I think the truth is in the cost. Salamol costs around £2 odd to produce where ventolin is nearer £10 or more. Ventolin works better, I had less attacks on Ventolin and they worked quicker too. Salamol is less potent or something in them is not as good and they don't last the full 200 puffs as claimed and the last of it is useless.
Funny how no matter what, we have to accept the inferior product because we are considered not worth it or as usual...
Money wins, it always does!
Don't forget, the pharma corps do not want you to be better, they want you sick because you are their profit.
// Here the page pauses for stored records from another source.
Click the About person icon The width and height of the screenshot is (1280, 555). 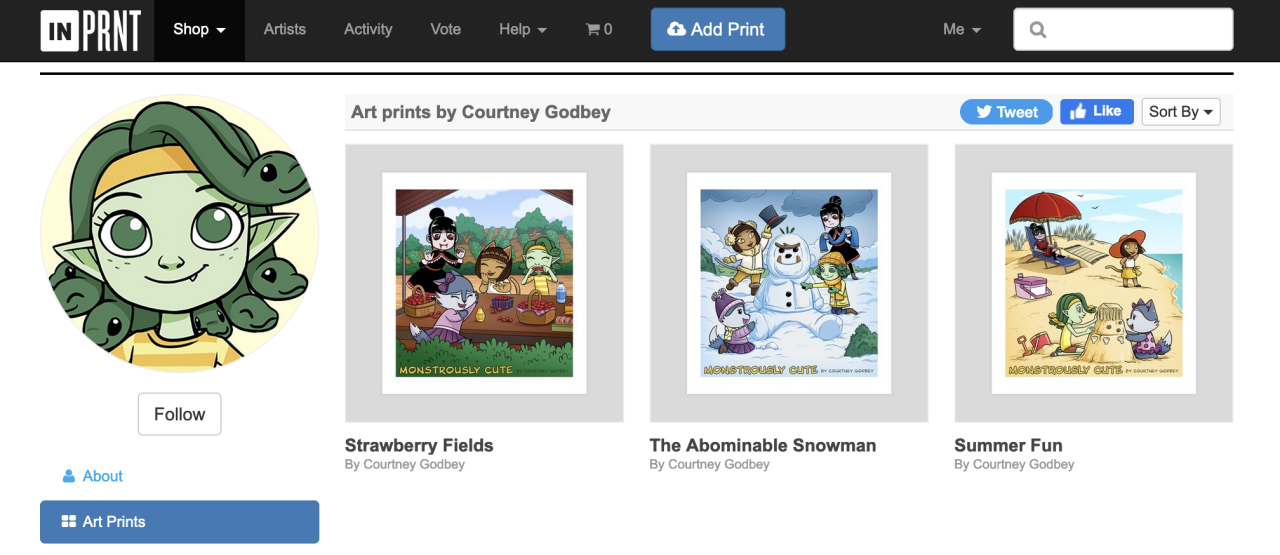(69, 476)
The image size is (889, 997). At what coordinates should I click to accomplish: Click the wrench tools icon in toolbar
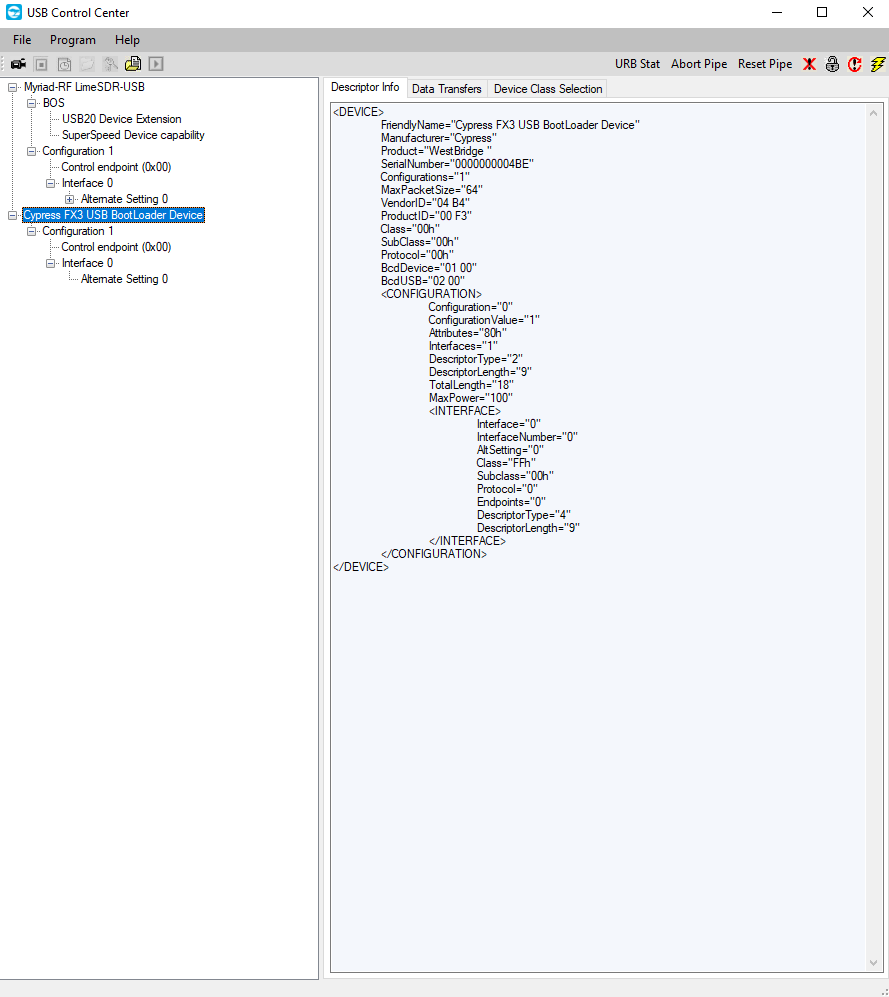click(x=110, y=64)
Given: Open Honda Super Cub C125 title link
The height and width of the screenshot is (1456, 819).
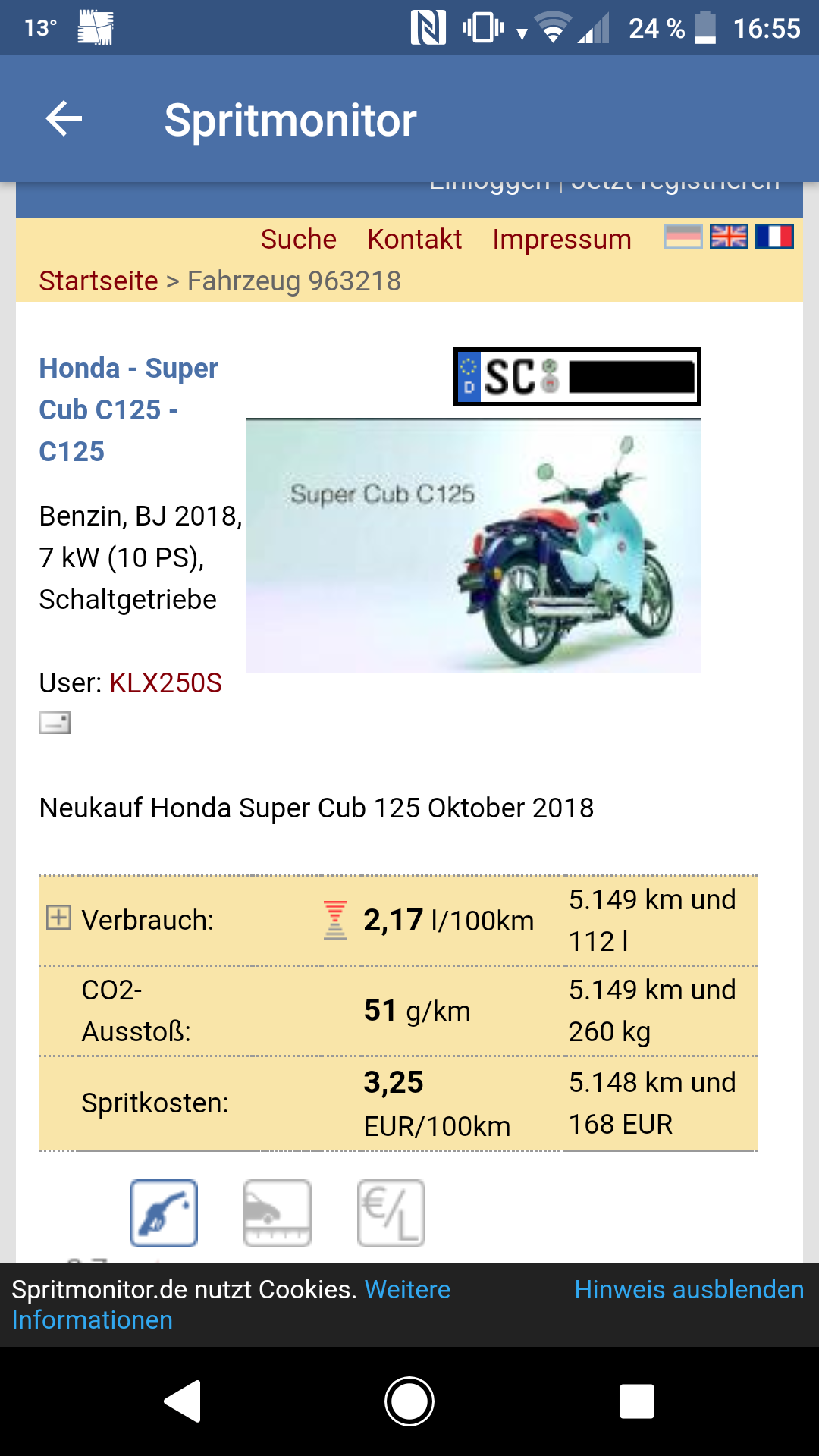Looking at the screenshot, I should [x=127, y=410].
I found the salamol inhaler to be tacky, an inferior mechanism/product to ventolin and I reacted to the alcohol in the propellant. So I’m back on ventolin evo. Melanie replied to me and said the propellant volume of ventolin is roughly three times that of salamol - this could be why so many people find it ineffective - needing two puffs or more each time. I also found that in order to get it to function properly I’d have to use both hands to compress the canister usually following a misfire after using one finger and thumb as I’ve always done with every other inhaler I’ve used!
I agree Salamol doesn't seem as forceful and doesn't work for everyone, but it's also partly done for environmental reasons. That's a separate issue with pros and cons for individuals which has been extensively discussed on this forum and elsewhere, but I don't think it needs a 'Big Pharma conspiracy' explanation.
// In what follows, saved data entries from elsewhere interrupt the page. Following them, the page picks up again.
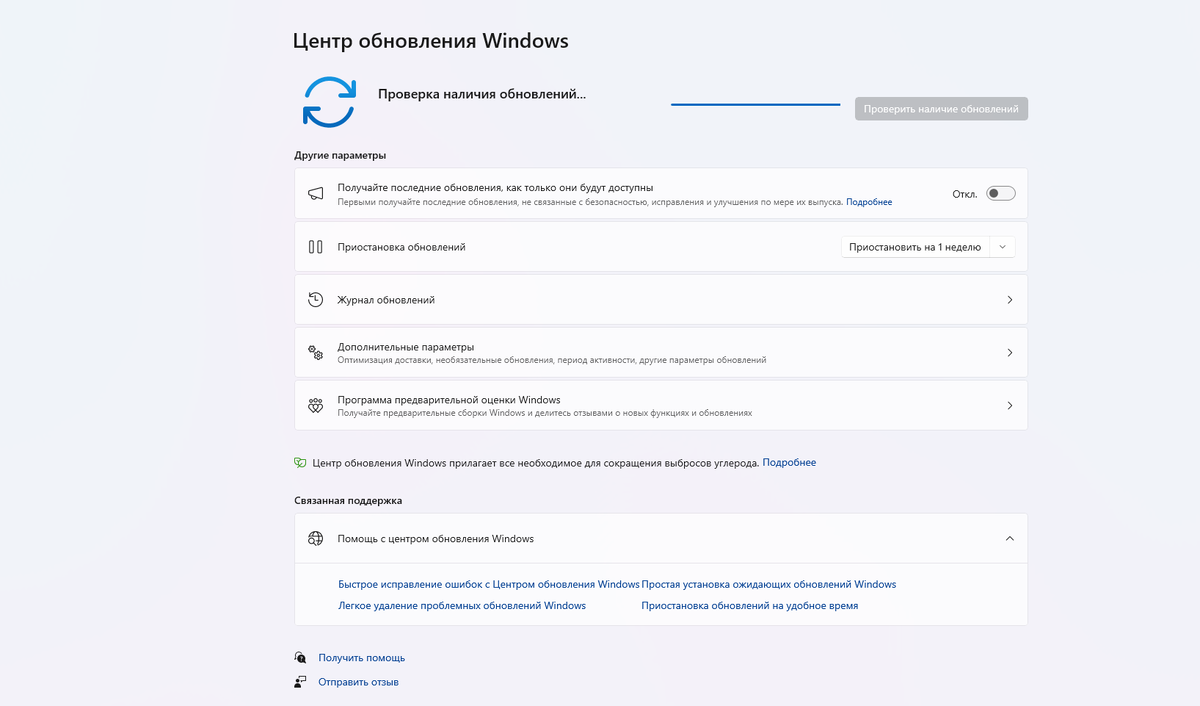Open Журнал обновлений using its right chevron
Screen dimensions: 1200x706
tap(1010, 300)
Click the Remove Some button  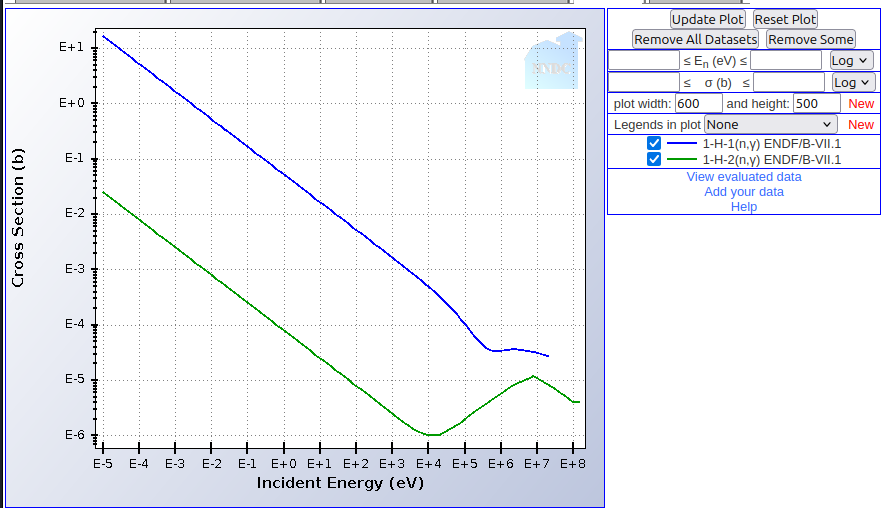click(x=810, y=39)
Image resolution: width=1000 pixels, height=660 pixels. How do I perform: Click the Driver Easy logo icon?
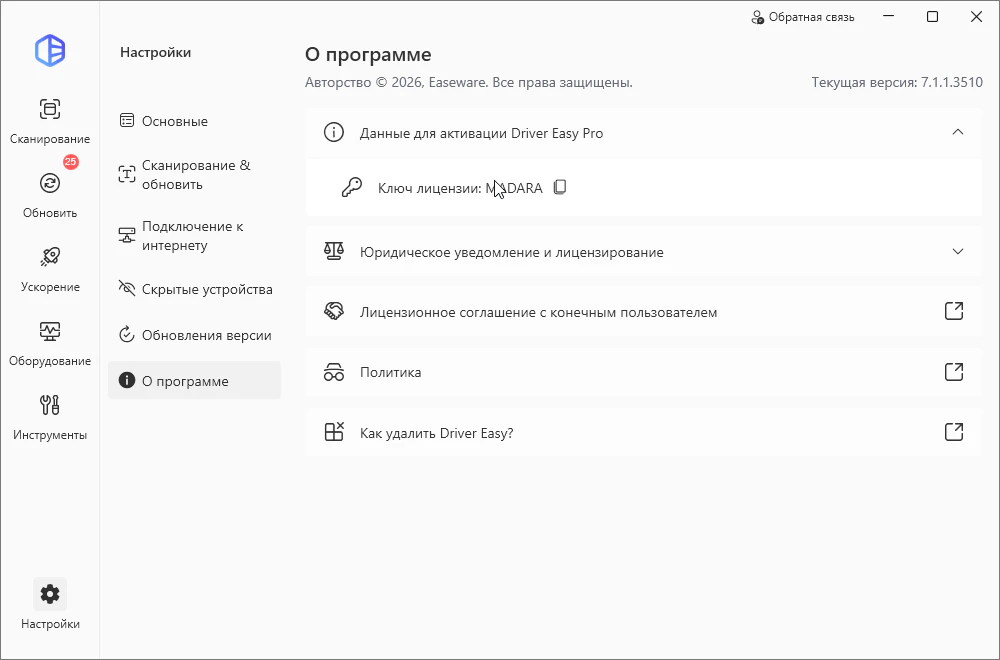(50, 50)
Also. salamol is a generic medication which really isn't making anyone much money. If the pharma companies and manufacturers wanted to cash in, it would make more sense to push more expensive branded products. Which the NHS also generally isn't allowed to do - prescribing is supposed to be for the generic unless there's a good reason for branded (I take theophylline which *has* to be prescribed as a specific brand because the doses are different across brands. I don't think this is making pharma much money as it's a small niche drug that isn't popular among doctors or patients. I also know people who have asked for and been given specifically Ventolin because salamol is not working for them).
Moderator Comment: There will multiple reasons why NHS trusts make the change to alternative medications and for Ventolin to Salamol these include environmental impact, propellant amount and costing.
For all cases the change should be made after discussion with the patient and if something is not suiting with your asthma control then please go back to your healthcare provider to discuss alternatives.
Comments will now be turned off for this post to stop it becoming a discussion about pharmaceutical companies and theories. Please all refresh knowledge of the community guidelines.